The interview was conducted before Black stands down as the MP for Paisley and Renfrewshire South at the next General Election.
Cherry wrote a response to Black’s comments in her column on Friday.
She said: “I want to take issue with what Mhairi Black said about some SNP MPs being too comfortable at Westminster.
"There is a difference between being comfortable and doing the job you were elected to do. It is not easy being an opposition MP for years on end, but with painstaking work and the building of cross-party consensus, good things can be achieved.”
The Edinburgh South West MP pointed to the work of her colleagues, including Ronnie Cowan, Patricia Gibson, Carol Monaghan, and Marion Fellows, as well as her own headline-making success in taking Boris Johnson’s government to court over its prorogation of parliament.
Cherry said that to achieve such a thing, “we must be present and performing our jobs at Westminster as well as spending time working in our constituencies”.
She added: “The SNP are not an abstentionist party.

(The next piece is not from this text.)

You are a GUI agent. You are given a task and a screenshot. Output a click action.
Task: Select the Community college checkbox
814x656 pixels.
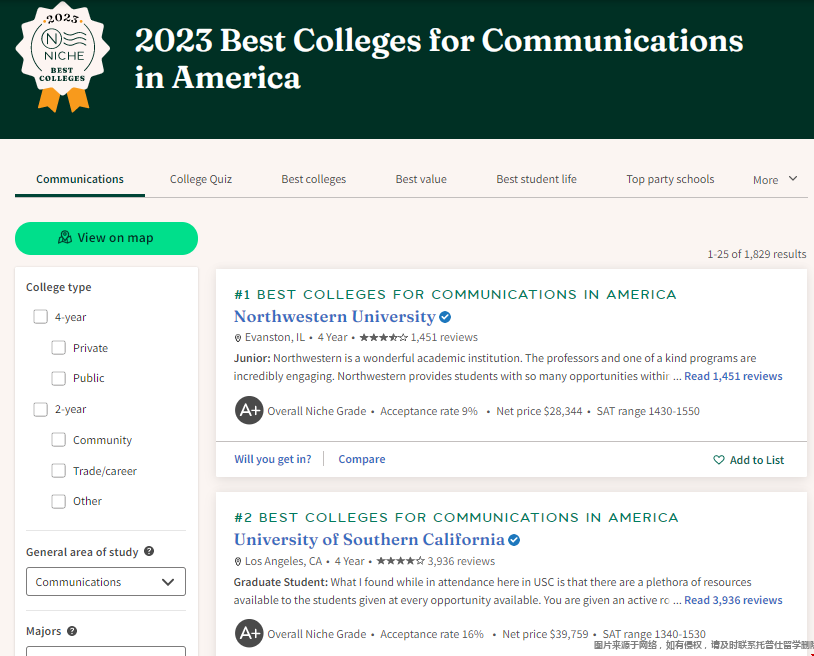tap(59, 440)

Those who want that policy to change need to do the work to build a campaign to get it debated and changed at conference.”
Cherry also responded to Black’s comments, again made to Times Radio, in which she claimed she had “always” had issues with how the SNP was being run under Nicola Sturgeon.
Cherry wrote: “Just as those of us who were worried about the governance of the party and the management of its finances under the previous leadership had to campaign and stand for election to the NEC to do something about it.
“We could have done with the support of those only now speaking out because, at the time, we were thwarted. However, I don’t think anyone could seriously argue that we have not been vindicated by subsequent events.”
Black and Cherry were both first elected to Westminster at the 2015 General Election.
Black now serves as deputy leader of the Westminster group, running as second to Stephen Flynn in the internal elections to replace Ian Blackford held late in 2022.
Cherry lost her role as a frontbencher in early 2021 under Blackford’s leadership and has not been reinstated.